(Dataset excerpts)
-- Opening Marker --
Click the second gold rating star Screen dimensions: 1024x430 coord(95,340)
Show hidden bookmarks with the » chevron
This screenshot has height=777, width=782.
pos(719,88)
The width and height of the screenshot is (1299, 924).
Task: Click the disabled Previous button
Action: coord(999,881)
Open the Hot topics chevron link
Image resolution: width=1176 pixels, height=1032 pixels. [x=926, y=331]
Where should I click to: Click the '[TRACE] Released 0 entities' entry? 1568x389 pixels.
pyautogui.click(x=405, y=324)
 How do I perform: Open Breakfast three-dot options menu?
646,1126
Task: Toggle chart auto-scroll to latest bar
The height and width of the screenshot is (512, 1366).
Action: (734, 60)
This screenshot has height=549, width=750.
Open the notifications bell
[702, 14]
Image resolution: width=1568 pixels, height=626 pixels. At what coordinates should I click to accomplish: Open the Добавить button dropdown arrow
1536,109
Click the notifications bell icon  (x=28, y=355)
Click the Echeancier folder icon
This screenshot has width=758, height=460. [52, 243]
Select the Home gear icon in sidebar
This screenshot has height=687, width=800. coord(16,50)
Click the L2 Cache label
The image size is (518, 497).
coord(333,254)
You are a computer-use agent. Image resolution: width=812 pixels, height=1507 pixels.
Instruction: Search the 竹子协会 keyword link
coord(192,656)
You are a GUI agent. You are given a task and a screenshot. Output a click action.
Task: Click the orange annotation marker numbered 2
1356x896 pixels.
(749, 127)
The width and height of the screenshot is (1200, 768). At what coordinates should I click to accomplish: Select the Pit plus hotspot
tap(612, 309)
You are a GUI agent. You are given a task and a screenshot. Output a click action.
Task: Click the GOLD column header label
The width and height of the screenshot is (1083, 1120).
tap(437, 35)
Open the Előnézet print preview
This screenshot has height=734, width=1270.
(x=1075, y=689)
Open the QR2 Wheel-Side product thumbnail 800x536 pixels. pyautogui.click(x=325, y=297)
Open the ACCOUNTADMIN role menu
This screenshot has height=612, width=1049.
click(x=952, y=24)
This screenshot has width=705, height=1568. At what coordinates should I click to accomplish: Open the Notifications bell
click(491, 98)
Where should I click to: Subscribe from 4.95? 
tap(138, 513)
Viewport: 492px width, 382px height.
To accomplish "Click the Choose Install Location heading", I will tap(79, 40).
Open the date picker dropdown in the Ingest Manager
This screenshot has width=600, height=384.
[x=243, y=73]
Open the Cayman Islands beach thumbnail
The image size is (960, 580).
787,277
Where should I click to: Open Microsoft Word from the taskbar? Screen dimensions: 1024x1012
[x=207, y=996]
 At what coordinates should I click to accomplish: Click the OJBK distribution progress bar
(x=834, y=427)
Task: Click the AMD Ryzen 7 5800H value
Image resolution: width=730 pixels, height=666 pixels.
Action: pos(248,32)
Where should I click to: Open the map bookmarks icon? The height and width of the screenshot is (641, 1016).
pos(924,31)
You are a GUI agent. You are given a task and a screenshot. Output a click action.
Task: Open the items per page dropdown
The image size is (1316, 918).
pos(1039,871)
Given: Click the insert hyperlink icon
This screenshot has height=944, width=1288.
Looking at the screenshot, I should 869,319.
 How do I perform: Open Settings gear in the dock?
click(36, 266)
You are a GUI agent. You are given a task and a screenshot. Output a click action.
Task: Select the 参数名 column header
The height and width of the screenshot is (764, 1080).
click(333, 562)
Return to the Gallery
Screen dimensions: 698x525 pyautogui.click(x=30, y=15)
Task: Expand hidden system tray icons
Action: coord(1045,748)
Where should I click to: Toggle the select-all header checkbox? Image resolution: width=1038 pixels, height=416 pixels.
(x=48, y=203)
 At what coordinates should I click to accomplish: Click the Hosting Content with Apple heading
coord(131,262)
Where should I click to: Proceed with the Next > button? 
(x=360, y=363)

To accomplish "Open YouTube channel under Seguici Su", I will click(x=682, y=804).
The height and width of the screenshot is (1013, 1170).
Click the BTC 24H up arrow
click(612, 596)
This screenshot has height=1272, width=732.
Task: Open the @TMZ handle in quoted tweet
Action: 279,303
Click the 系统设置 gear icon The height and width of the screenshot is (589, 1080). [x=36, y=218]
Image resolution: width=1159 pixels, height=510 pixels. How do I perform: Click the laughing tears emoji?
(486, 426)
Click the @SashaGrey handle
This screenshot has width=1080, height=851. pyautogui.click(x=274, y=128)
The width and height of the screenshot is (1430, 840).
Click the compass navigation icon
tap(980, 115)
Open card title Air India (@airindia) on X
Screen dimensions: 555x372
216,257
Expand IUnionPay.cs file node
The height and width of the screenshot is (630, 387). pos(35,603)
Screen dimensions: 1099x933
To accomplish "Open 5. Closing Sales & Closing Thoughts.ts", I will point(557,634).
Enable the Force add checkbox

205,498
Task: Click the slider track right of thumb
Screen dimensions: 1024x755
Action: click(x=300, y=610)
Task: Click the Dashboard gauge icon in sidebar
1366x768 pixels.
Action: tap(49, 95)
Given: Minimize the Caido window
-- Closing Marker --
● Task details
Give the data again, unchanged in every line.

● Response to the task
Click the second gold rating star Screen dimensions: 1024x430 coord(95,340)
Show hidden bookmarks with the » chevron
This screenshot has height=777, width=782.
pos(719,88)
The width and height of the screenshot is (1299, 924).
Task: Click the disabled Previous button
Action: coord(999,881)
Open the Hot topics chevron link
Image resolution: width=1176 pixels, height=1032 pixels. [x=926, y=331]
Where should I click to: Click the '[TRACE] Released 0 entities' entry? 1568x389 pixels.
pyautogui.click(x=405, y=324)
 How do I perform: Open Breakfast three-dot options menu?
646,1126
Task: Toggle chart auto-scroll to latest bar
The height and width of the screenshot is (512, 1366).
Action: (734, 60)
This screenshot has height=549, width=750.
Open the notifications bell
[702, 14]
Image resolution: width=1568 pixels, height=626 pixels. At what coordinates should I click to accomplish: Open the Добавить button dropdown arrow
1536,109
Click the notifications bell icon  (x=28, y=355)
Click the Echeancier folder icon
This screenshot has width=758, height=460. [52, 243]
Select the Home gear icon in sidebar
This screenshot has height=687, width=800. coord(16,50)
Click the L2 Cache label
The image size is (518, 497).
coord(333,254)
You are a computer-use agent. Image resolution: width=812 pixels, height=1507 pixels.
Instruction: Search the 竹子协会 keyword link
coord(192,656)
You are a GUI agent. You are given a task and a screenshot. Output a click action.
Task: Click the orange annotation marker numbered 2
1356x896 pixels.
(749, 127)
The width and height of the screenshot is (1200, 768). At what coordinates should I click to accomplish: Select the Pit plus hotspot
tap(612, 309)
You are a GUI agent. You are given a task and a screenshot. Output a click action.
Task: Click the GOLD column header label
The width and height of the screenshot is (1083, 1120).
tap(437, 35)
Open the Előnézet print preview
This screenshot has height=734, width=1270.
(x=1075, y=689)
Open the QR2 Wheel-Side product thumbnail 800x536 pixels. pyautogui.click(x=325, y=297)
Open the ACCOUNTADMIN role menu
This screenshot has height=612, width=1049.
click(x=952, y=24)
This screenshot has width=705, height=1568. At what coordinates should I click to accomplish: Open the Notifications bell
click(491, 98)
Where should I click to: Subscribe from 4.95? 
tap(138, 513)
Viewport: 492px width, 382px height.
To accomplish "Click the Choose Install Location heading", I will tap(79, 40).
Open the date picker dropdown in the Ingest Manager
This screenshot has width=600, height=384.
[x=243, y=73]
Open the Cayman Islands beach thumbnail
The image size is (960, 580).
787,277
Where should I click to: Open Microsoft Word from the taskbar? Screen dimensions: 1024x1012
[x=207, y=996]
 At what coordinates should I click to accomplish: Click the OJBK distribution progress bar
(x=834, y=427)
Task: Click the AMD Ryzen 7 5800H value
Image resolution: width=730 pixels, height=666 pixels.
Action: pos(248,32)
Where should I click to: Open the map bookmarks icon? The height and width of the screenshot is (641, 1016).
pos(924,31)
You are a GUI agent. You are given a task and a screenshot. Output a click action.
Task: Open the items per page dropdown
The image size is (1316, 918).
pos(1039,871)
Given: Click the insert hyperlink icon
This screenshot has height=944, width=1288.
Looking at the screenshot, I should 869,319.
 How do I perform: Open Settings gear in the dock?
click(36, 266)
You are a GUI agent. You are given a task and a screenshot. Output a click action.
Task: Select the 参数名 column header
The height and width of the screenshot is (764, 1080).
click(333, 562)
Return to the Gallery
Screen dimensions: 698x525 pyautogui.click(x=30, y=15)
Task: Expand hidden system tray icons
Action: coord(1045,748)
Where should I click to: Toggle the select-all header checkbox? Image resolution: width=1038 pixels, height=416 pixels.
(x=48, y=203)
 At what coordinates should I click to accomplish: Click the Hosting Content with Apple heading
coord(131,262)
Where should I click to: Proceed with the Next > button? 
(x=360, y=363)

To accomplish "Open YouTube channel under Seguici Su", I will click(x=682, y=804).
The height and width of the screenshot is (1013, 1170).
Click the BTC 24H up arrow
click(612, 596)
This screenshot has height=1272, width=732.
Task: Open the @TMZ handle in quoted tweet
Action: 279,303
Click the 系统设置 gear icon The height and width of the screenshot is (589, 1080). [x=36, y=218]
Image resolution: width=1159 pixels, height=510 pixels. How do I perform: Click the laughing tears emoji?
(486, 426)
Click the @SashaGrey handle
This screenshot has width=1080, height=851. pyautogui.click(x=274, y=128)
The width and height of the screenshot is (1430, 840).
Click the compass navigation icon
tap(980, 115)
Open card title Air India (@airindia) on X
Screen dimensions: 555x372
216,257
Expand IUnionPay.cs file node
The height and width of the screenshot is (630, 387). pos(35,603)
Screen dimensions: 1099x933
To accomplish "Open 5. Closing Sales & Closing Thoughts.ts", I will point(557,634).
Enable the Force add checkbox

205,498
Task: Click the slider track right of thumb
Screen dimensions: 1024x755
Action: click(x=300, y=610)
Task: Click the Dashboard gauge icon in sidebar
1366x768 pixels.
Action: tap(49, 95)
Given: Minimize the Caido window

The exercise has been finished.